>> begin PROVIDED RECORDS

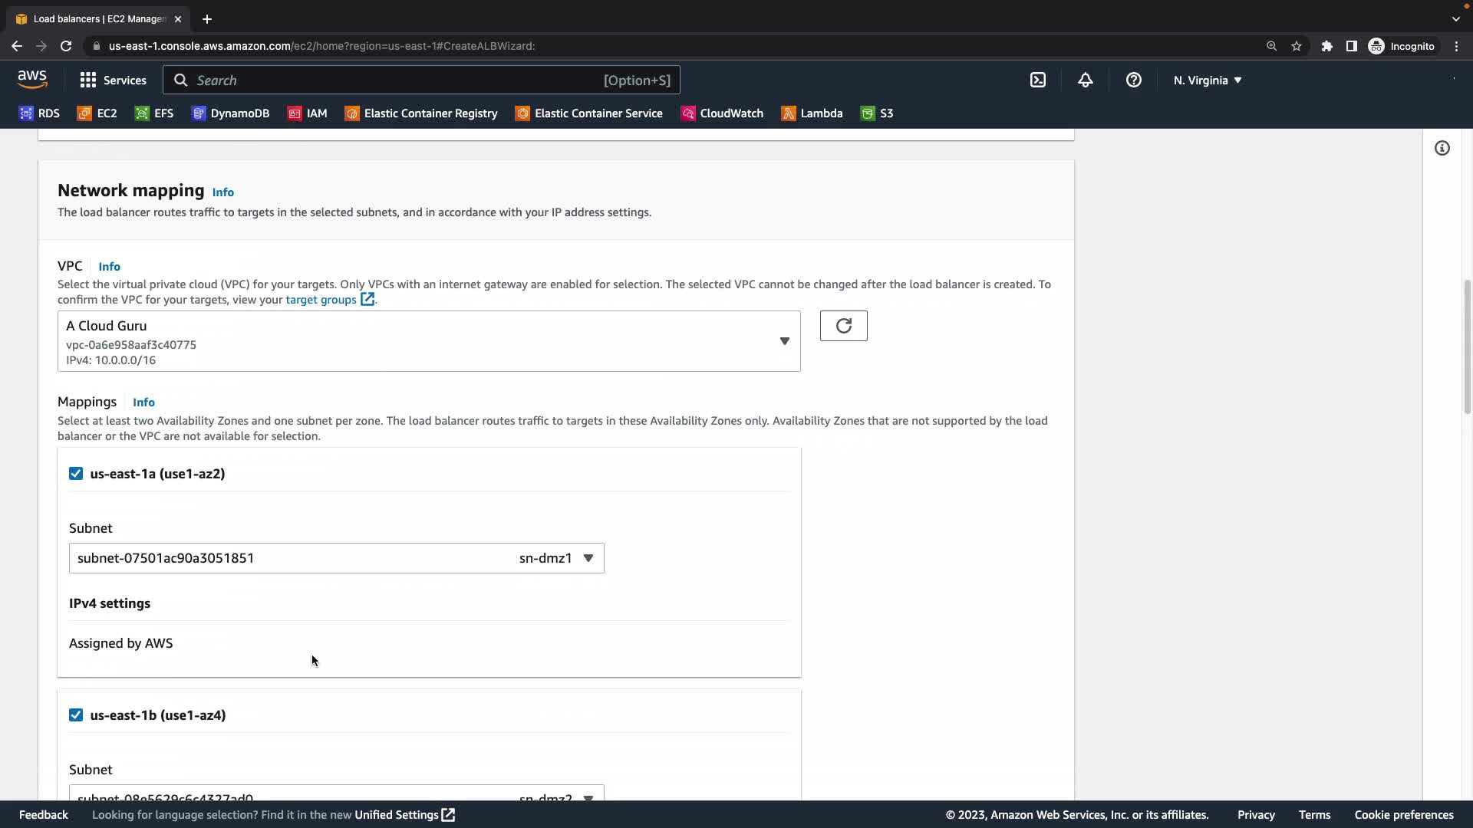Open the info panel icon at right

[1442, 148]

>> end PROVIDED RECORDS
>> begin PROVIDED RECORDS

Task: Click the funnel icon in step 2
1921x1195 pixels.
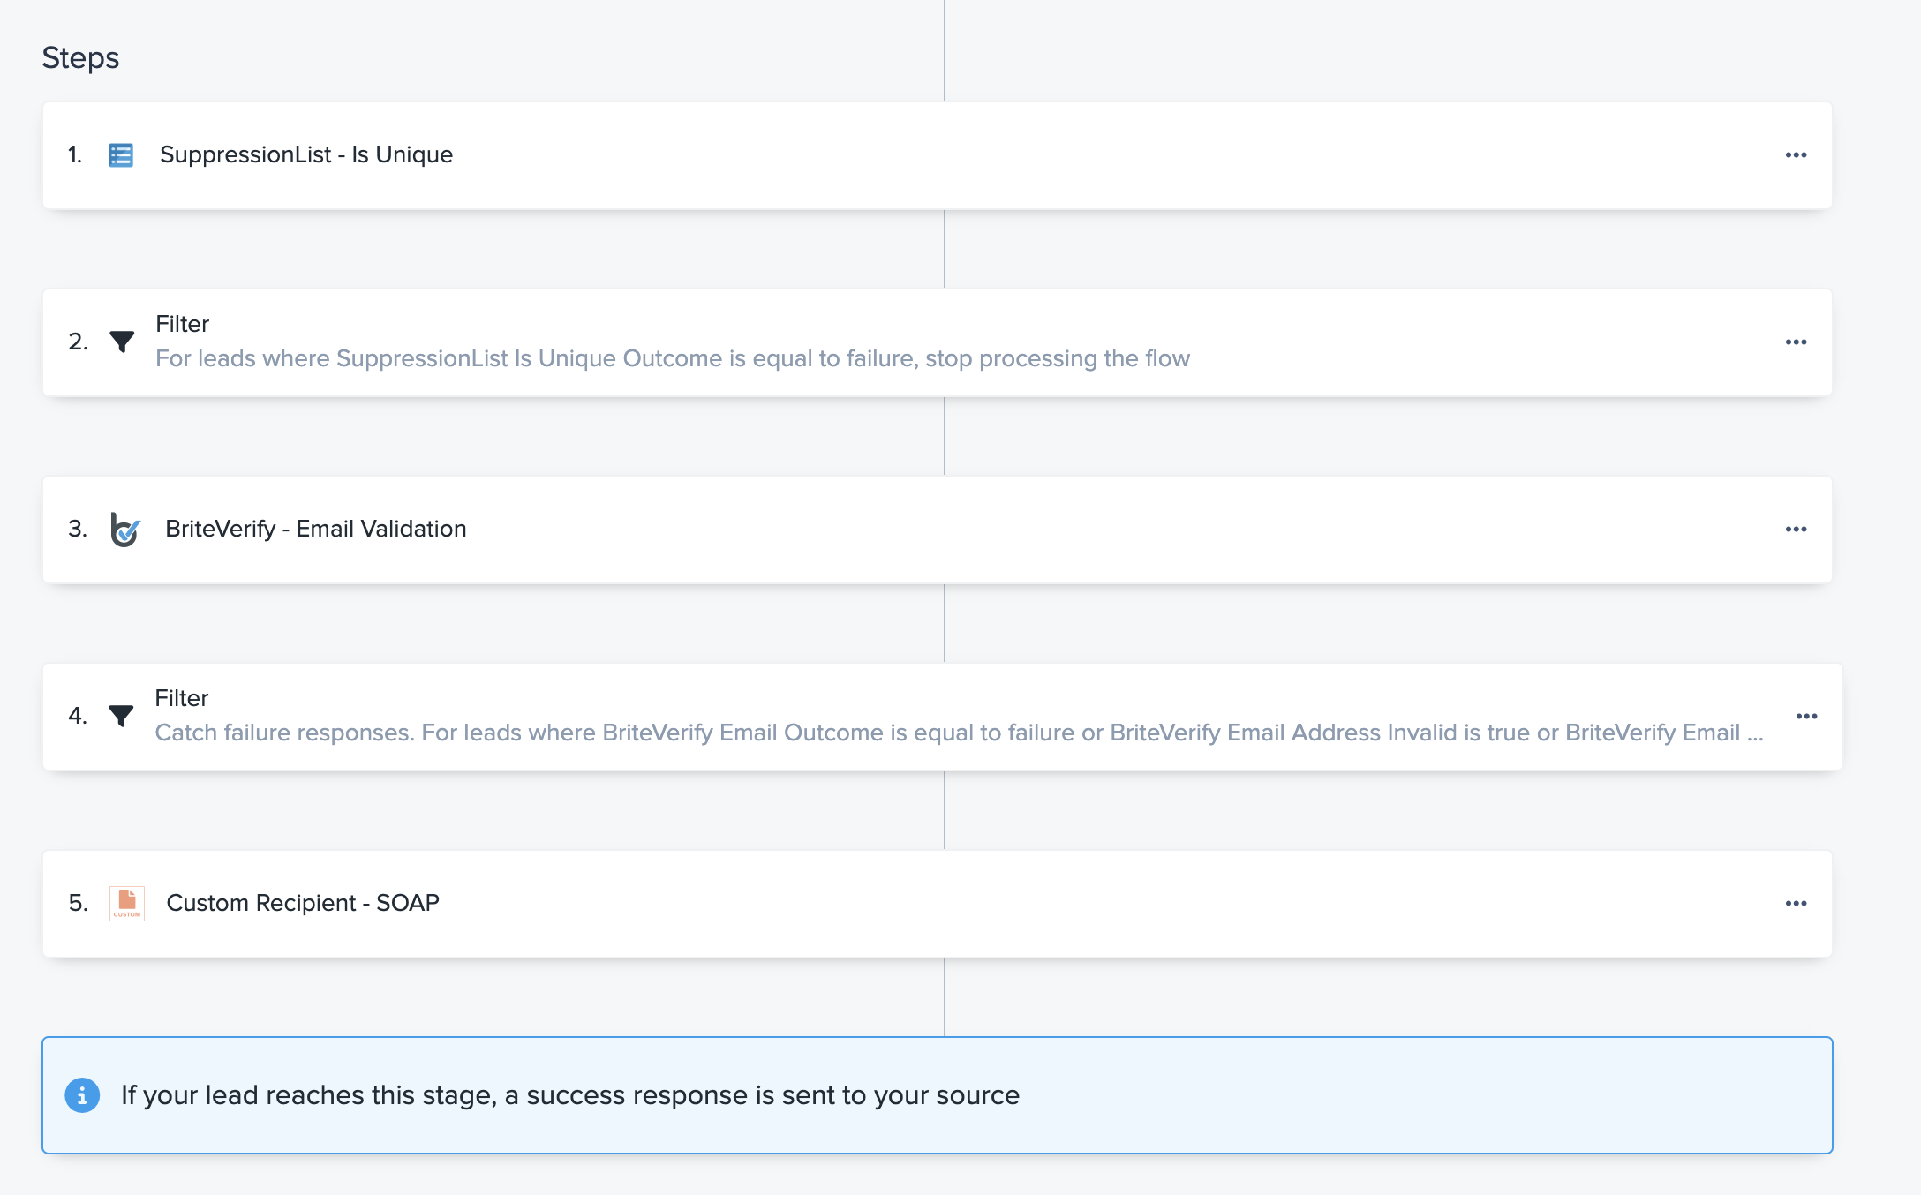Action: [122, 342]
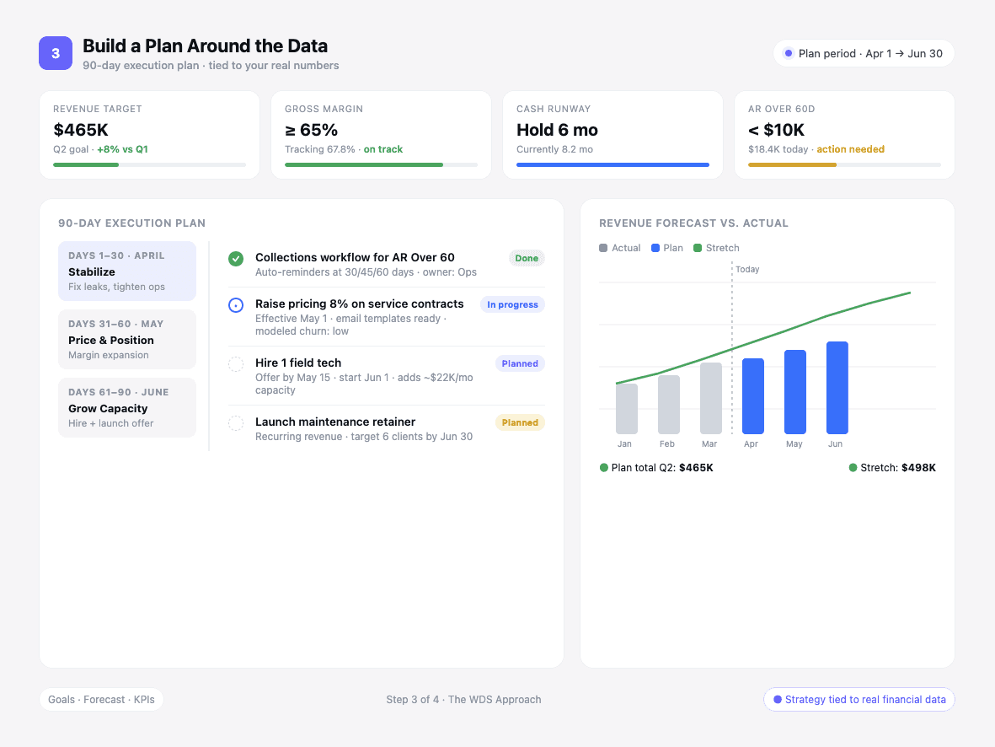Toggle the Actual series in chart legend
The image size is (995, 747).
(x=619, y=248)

>> end PROVIDED RECORDS
>> begin PROVIDED RECORDS

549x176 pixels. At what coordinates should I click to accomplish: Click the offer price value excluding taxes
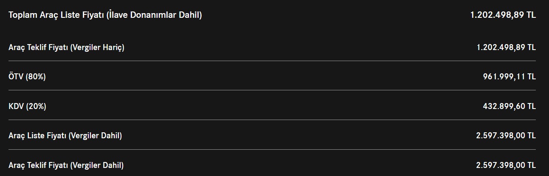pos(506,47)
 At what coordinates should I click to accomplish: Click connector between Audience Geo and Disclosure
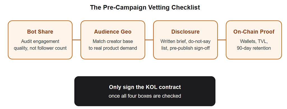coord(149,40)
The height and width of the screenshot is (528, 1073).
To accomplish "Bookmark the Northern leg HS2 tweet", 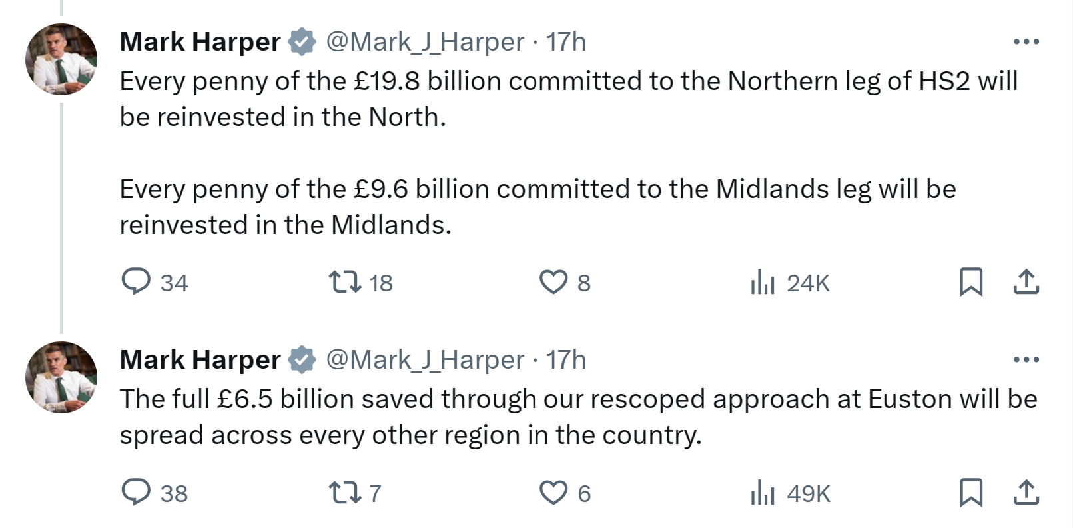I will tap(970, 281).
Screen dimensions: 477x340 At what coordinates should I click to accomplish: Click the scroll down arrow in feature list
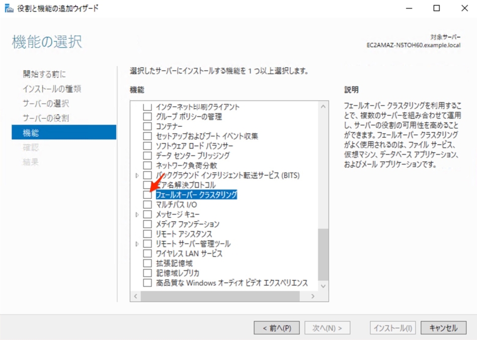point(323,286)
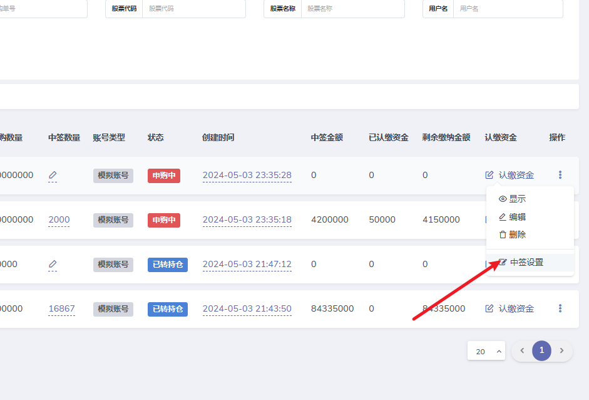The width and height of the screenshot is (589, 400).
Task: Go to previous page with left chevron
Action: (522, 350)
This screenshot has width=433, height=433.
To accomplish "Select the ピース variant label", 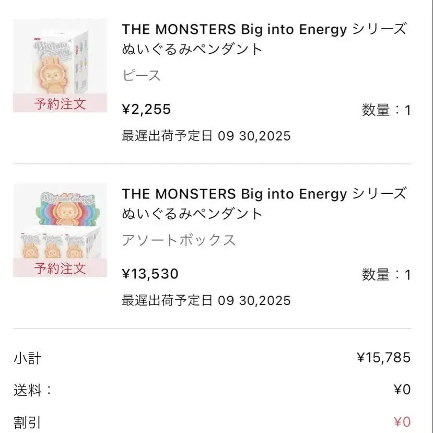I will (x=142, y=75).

>> end PROVIDED RECORDS

# AIM OF THE TASK
Pull out each line of the entries that includes the word "what" and list those lines.

# RESPONSE TO THE TASK
549x176 pixels. At what coordinates should I click to accomplish: Click the offer price value excluding taxes
 At what coordinates should I click to accomplish: Click connector between Audience Geo and Disclosure
Screen dimensions: 477x340 At what coordinates should I click to accomplish: Click the scroll down arrow in feature list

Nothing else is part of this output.